"You're so nice"

Today in clinic, I picked up an extra patient due to an unfortunate scheduling accident, and the patient turned out to be a problem patient with stuff and other stuff, and I was venting to the nurses, and I asked why did I agree to see that patient, when I knew something like that would happen, and in stereo, the clinic nurses chimed in, "It's because you're so nice!"

If they knew me better, they would've shut up.

Whenever I talk to people these days about my love life, and it's pitiful status, the irresistable comment is: "but you're so nice!" and if I hear it again, I'll scream. Nice isn't a compliment. It's not. Nice is something you say about a poorly written romantic comedy. Nice is a mediocre restaurant in Tiffin, Ohio. Nice is vanilla yogurt. Nice is mashed potatoes from an instant mix. Nice is the teacup ride at Disneyworld. Nice is plain oatmeal. Nice is the word you use to describe something that you didn't hate, but didn't really like.

I can't imagine someone ever dating me based on the fact that I'm nice. Nice covers all kinds of sins. Nice is fat, nice is lazy, nice is ugly and requiring a bag over head, nice is a personality disorder (like histrionic maybe? Borderline is so passé). Nice is lives with his mom and collects recyclables.

I don't want to be nice. I want to be charming, or classy, or dignified, or mysterious (okay, I'll never be mysterious, but you get the idea...). I want to be something interesting, something that attracts some attention. No one ever fell in love with nice. No one ever said to themselves, "I want to date him. He's so nice!"

Because no one wants nice. Because no one ever dreams of meeting someone nice. Oh, don't tell me otherwise, because I know it's true. I know it because I don't dream of nice either. When I come up with a list of what I find attractive and what I want in a woman, the word nice is nowhere on that list. It's an adjective without a noun. A nice spouse? Nice friend? Nice doormat?

I'm not having a desperation moment. I'm not being all 'boo hoo, my life sucks' or anything like that. I'm just sad that the best compliment I get is 'nice.' And really, the fact of the matter is that while nice may be a lot of good things, nice is also single, without any prospects, and closing in on 30.

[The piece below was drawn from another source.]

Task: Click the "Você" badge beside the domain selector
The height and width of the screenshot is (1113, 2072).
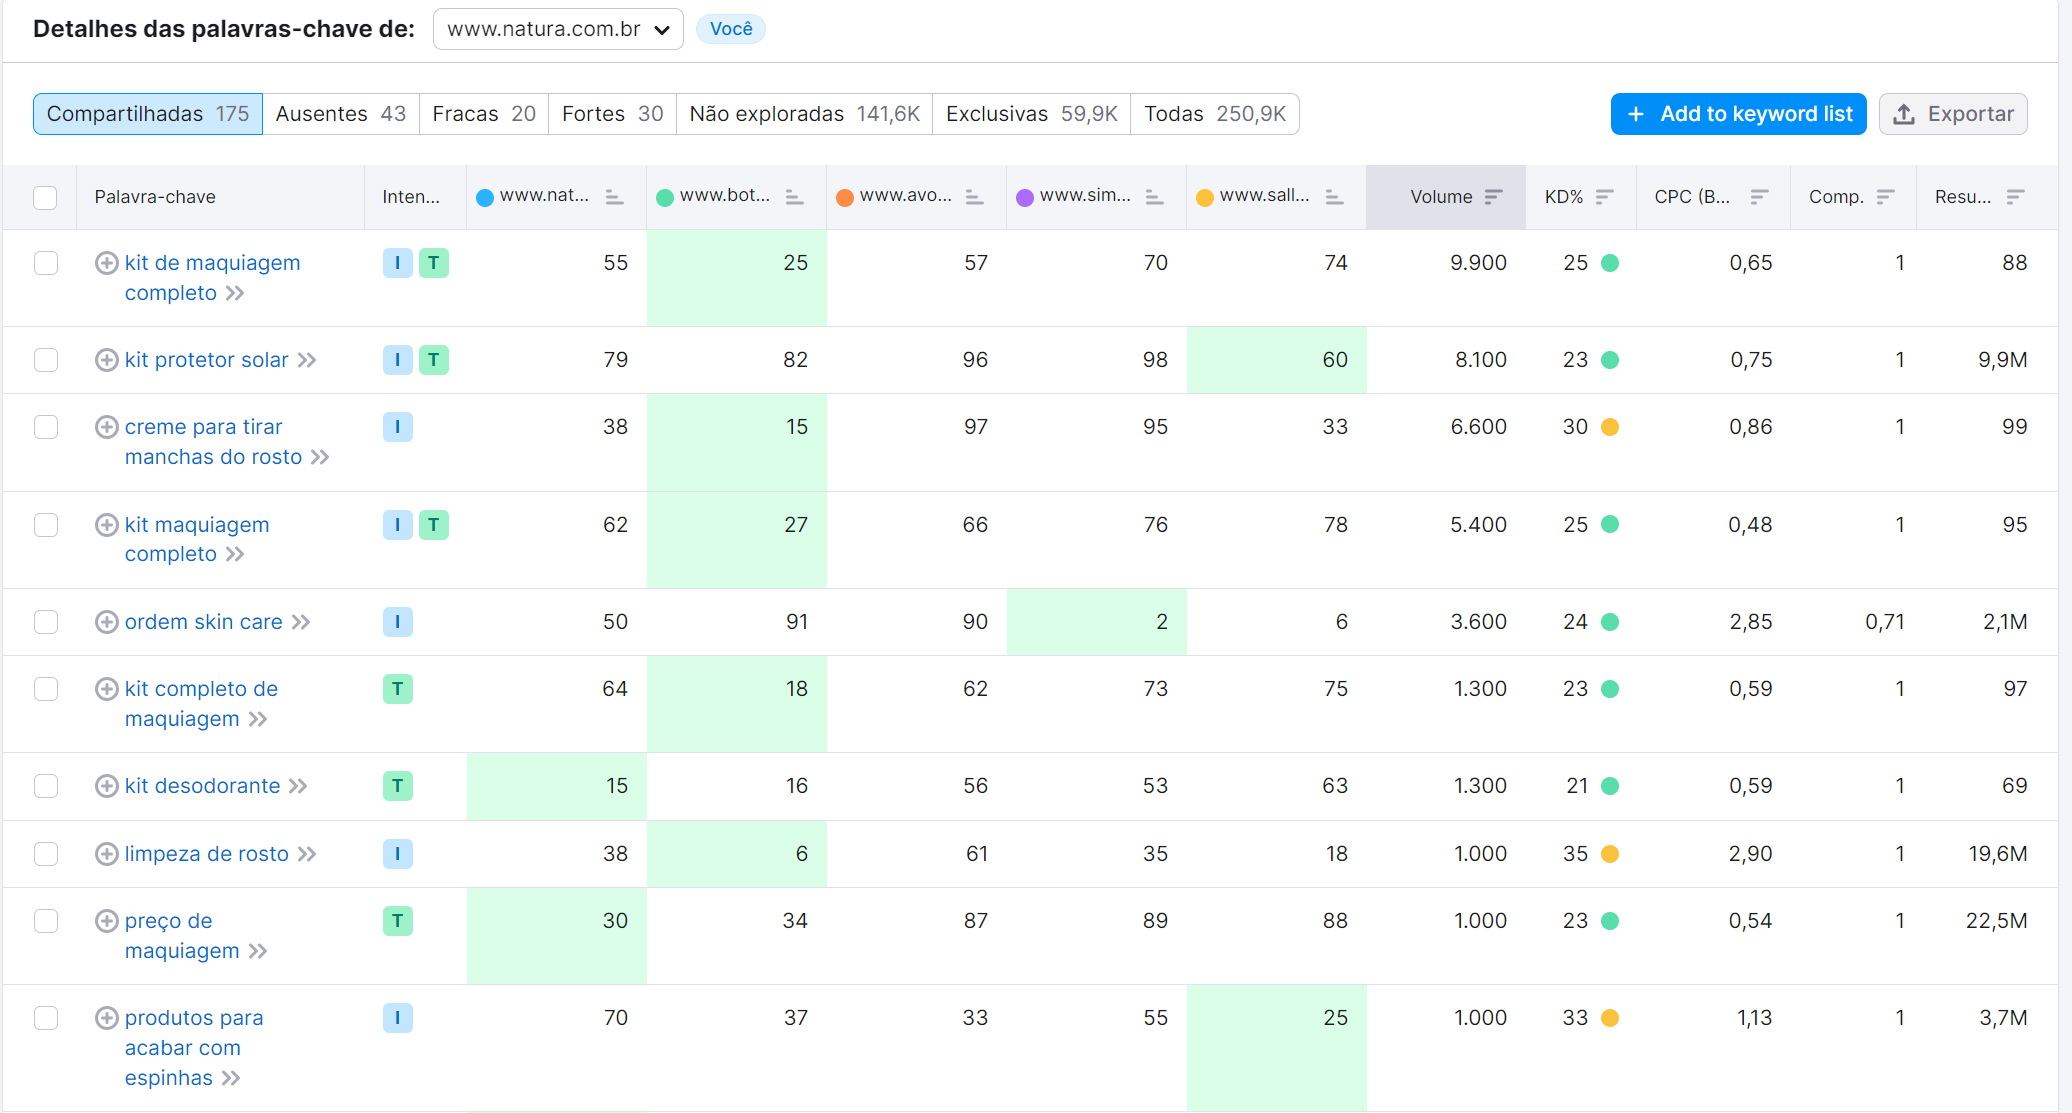Action: (x=731, y=29)
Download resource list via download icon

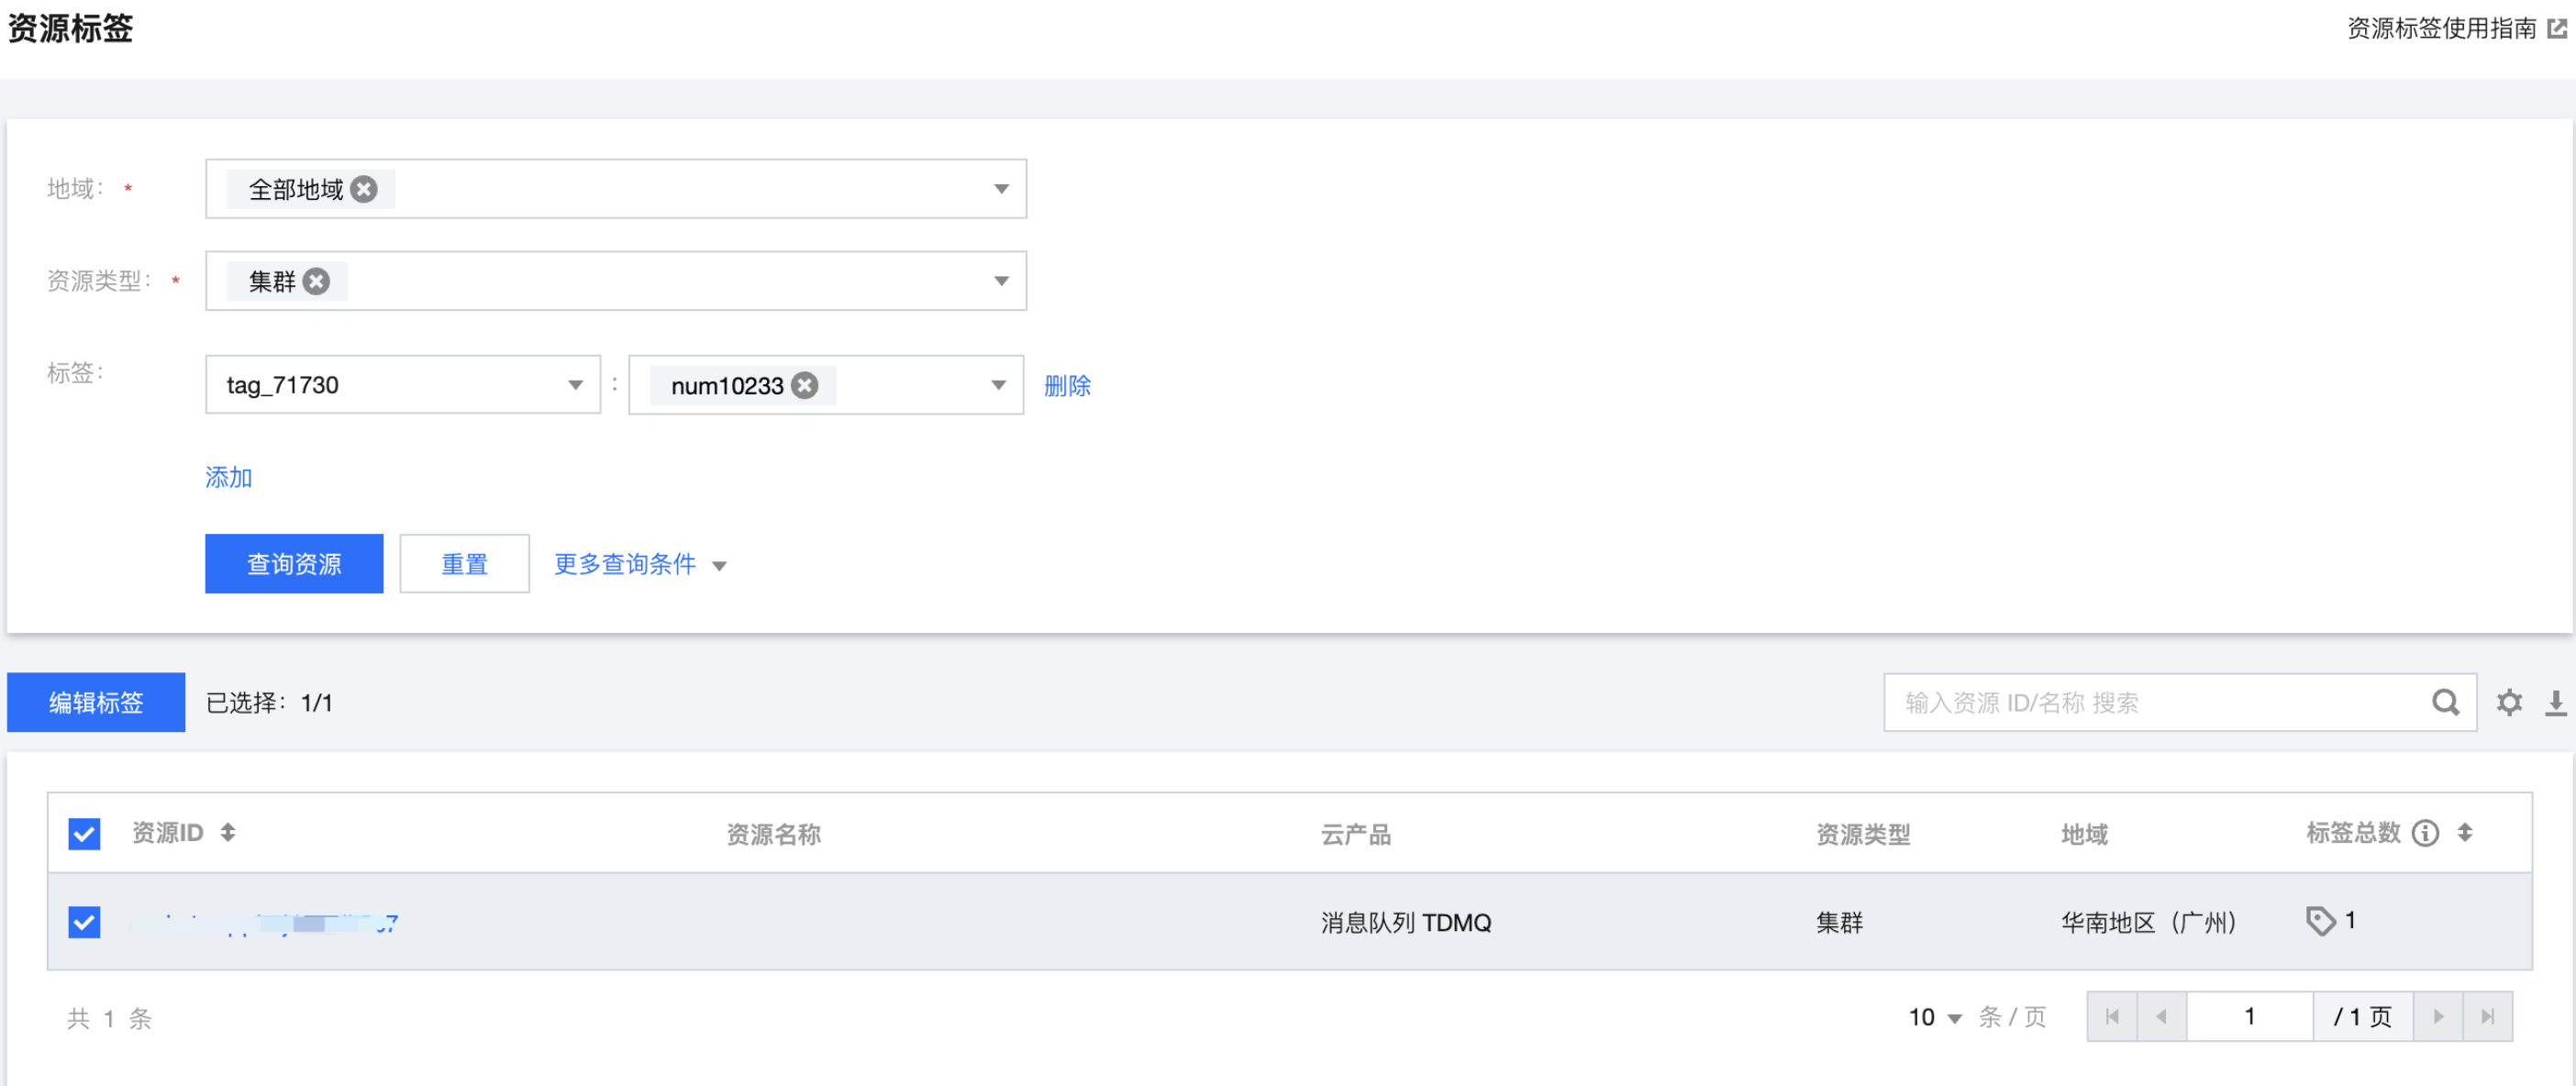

Dr. Luke Van Tessel said...

Don't worry about 30. 30 is just a number. 36, however, is the age at which, statistically, if you've remained single, you're likely to stay that way. But that's a long way down the road. You know when nice is nice? When you're a grownup. Real women enjoy nice. They enjoy it because once they've dated slept-with-my sister guy, tax-fraud guy, and wife-beating guy, NICE is exactly that. Enjoy being nice. Find yourself a nice girl. And in the time before you find a nice girl, don't cackle to the hens and den mothers about your single solitary existence. At best, they will set you up with Suzie from the typing pool whose knickers smell like sourdough. Be taciturn; it's a good way to generate the mystery.

wyn157 said...

magnificentbastard put it quite well. women MARRY nice. and in the end, isn't companionship what we all want?

ull just have to guess. said...

Dont go for nice, go for dangerous, its dumb but for some reason girls like it. and really its not that hard to be dangerous, cuz heck most girls are scared by mice or spiders...so how dangerous do you really need to be.

Tina said...

Hey there :) you'll probably never read this, but the first guy I've really fallen in love with was someone who was nice. And that was the reason I noticed him and the reason I really loved him. Nice is underrated, but I think being nice is one of the best qualities a person can have.